Updated April 3, 2020

Rev. Jerome Zeiler, O.P. (’00) Rev. Jerome Zeiler, O.P. (’00)Writing on his Facebook page, alumnus priest Rev. Jerome Zeiler, O.P. (’00), posted the following poignant dialogue about some of the many ways Our Lord is at work during this time of ubiquitous closures and social distancing: 

Satan: “I will cause anxiety, fear, and panic. I will cause the churches to lock their doors. I will cause Christians not to worship together on Sunday. I will cause the sacraments not to be given or received. I will cause fights to break out at the grocery stores and on social media and inside the home. I will cause greater animosity between nations. I will cause turmoil inside and out.”

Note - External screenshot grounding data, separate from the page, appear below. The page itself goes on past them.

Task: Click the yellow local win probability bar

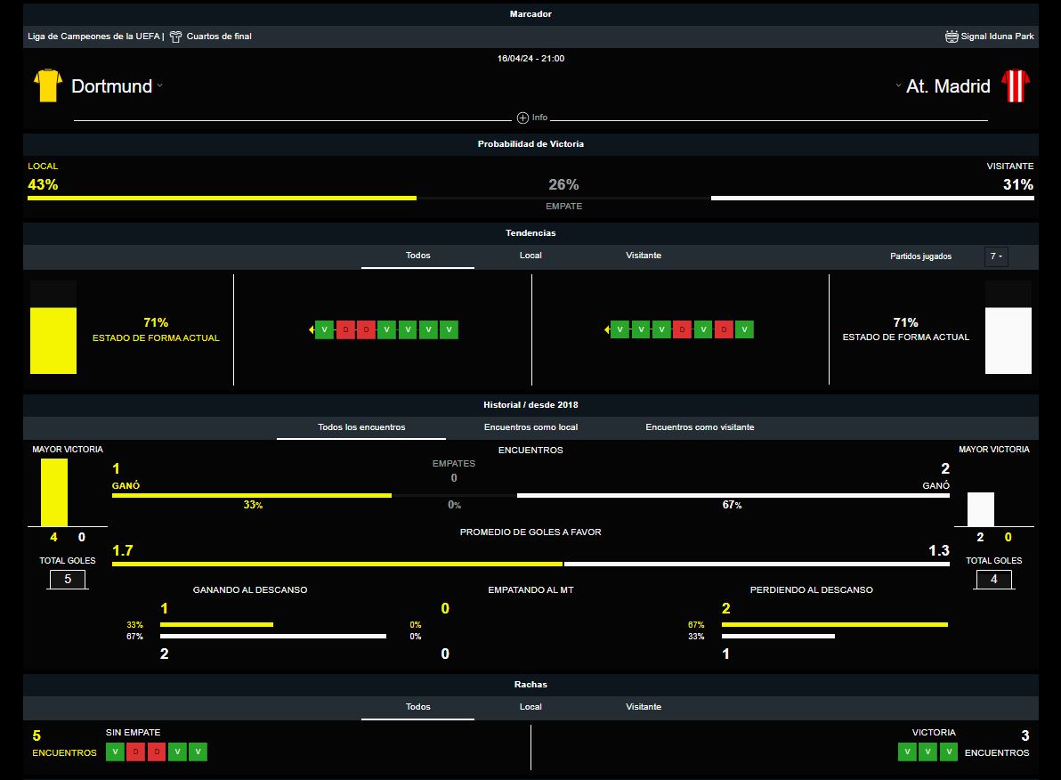Action: point(222,198)
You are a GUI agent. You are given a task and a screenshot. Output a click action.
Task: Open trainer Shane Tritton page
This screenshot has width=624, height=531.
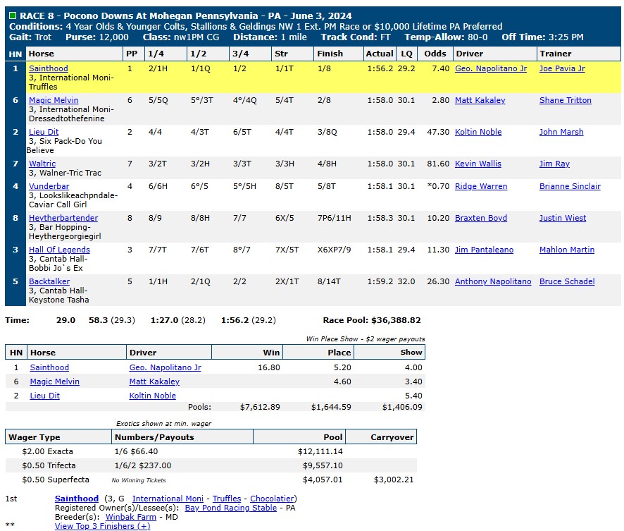[x=565, y=100]
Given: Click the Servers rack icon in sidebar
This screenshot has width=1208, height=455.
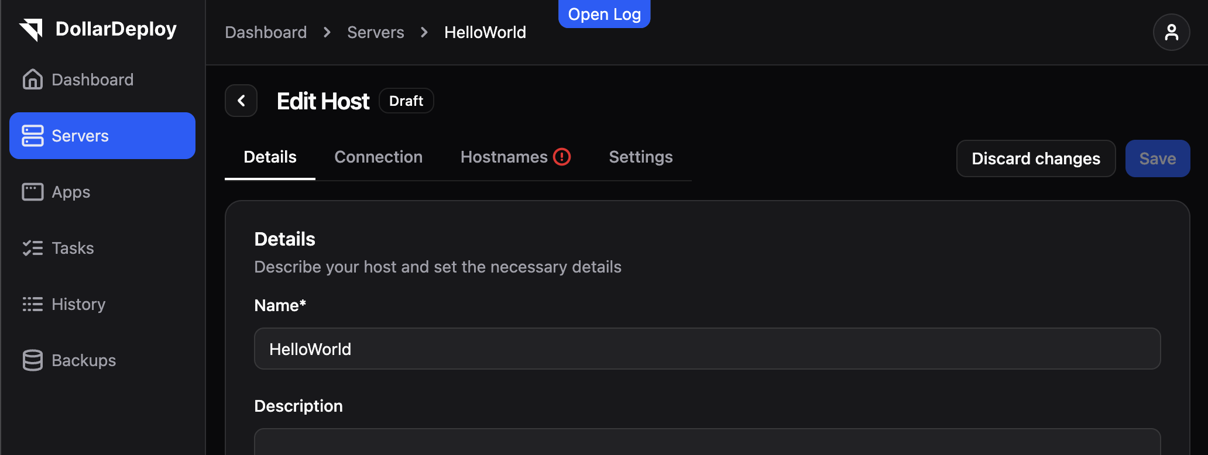Looking at the screenshot, I should (33, 136).
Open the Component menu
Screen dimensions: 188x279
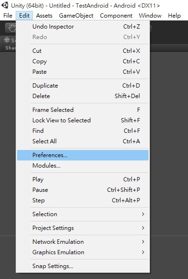(x=116, y=16)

Jesus: “I will restore the family. I will bring husbands and wives, mothers and fathers, sons and daughters, brothers and sisters closer together. I will greatly strengthen the communal life of religious brothers and sisters. I will greatly strengthen the spiritual lives of my priests. I will bring dinner back to the kitchen table and to the refectory. I will help my children slow down their lives and appreciate what really matters. I will teach my children to rely on me and not on what is of this world. I will deepen my children's faith in me. I will renew their prayer life. I will deepen their love for me and for one another.”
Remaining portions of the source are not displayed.